Under an agreement with NASA, Los Alamos is to produce 36 plutonium fuel elements. Together with 36 spare elements from the Cassini mission to Saturn, these will power the spacecraft on its nine-year journey to Pluto, says Orlando Figueroa, deputy associate administrator for programmes at NASA's Science Mission Directorate in Washington DC. To keep the satellite on schedule for the January 2006 launch date, the lab must deliver all the elements by the end of the year.

But on 4 August, Los Alamos director Peter Nanos said that it would take roughly two months for work at the lab to resume. Mission planners are racing to figure out how to work the delay into their schedule.

The two-week launch window in January 2006 is important because it would allow the craft to bounce off Jupiter's gravitational field on its way to Pluto. New Horizons could potentially launch in February 2007, but it would not be able to use Jupiter as a springboard and so would face an additional three to four years of travel time. Contingency plans drawn up by NASA put the extra costs, such as the need to run a mission control centre for longer than expected, at $67 million.

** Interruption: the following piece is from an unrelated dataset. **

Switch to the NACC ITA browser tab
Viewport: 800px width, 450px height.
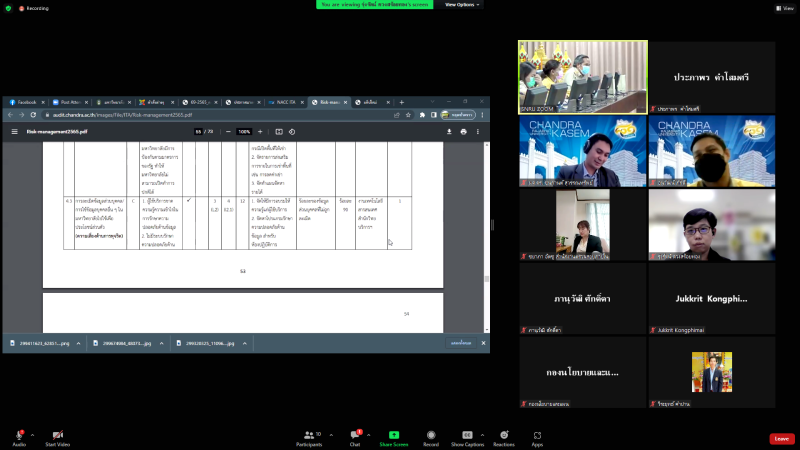(284, 102)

In the coming months, mission planners will consider the implications of redesigning the mission so that it uses fewer fuel pellets. “People are looking at lots and lots of remedies,” says Stern. Adding batteries that can be used to power up instruments when the craft arrives at Pluto is one possibility. Another is that some of the spacecraft's eight science instruments could be removed, says Figueroa.

The fuel shortage is the most pressing problem currently facing the mission, but it is by no means the only challenge. Figueroa says that the launch rocket still needs final approval. And because the mission uses nuclear power, the launch-approval process is more lengthy than normal. “This is a lesson in risk management,” he says.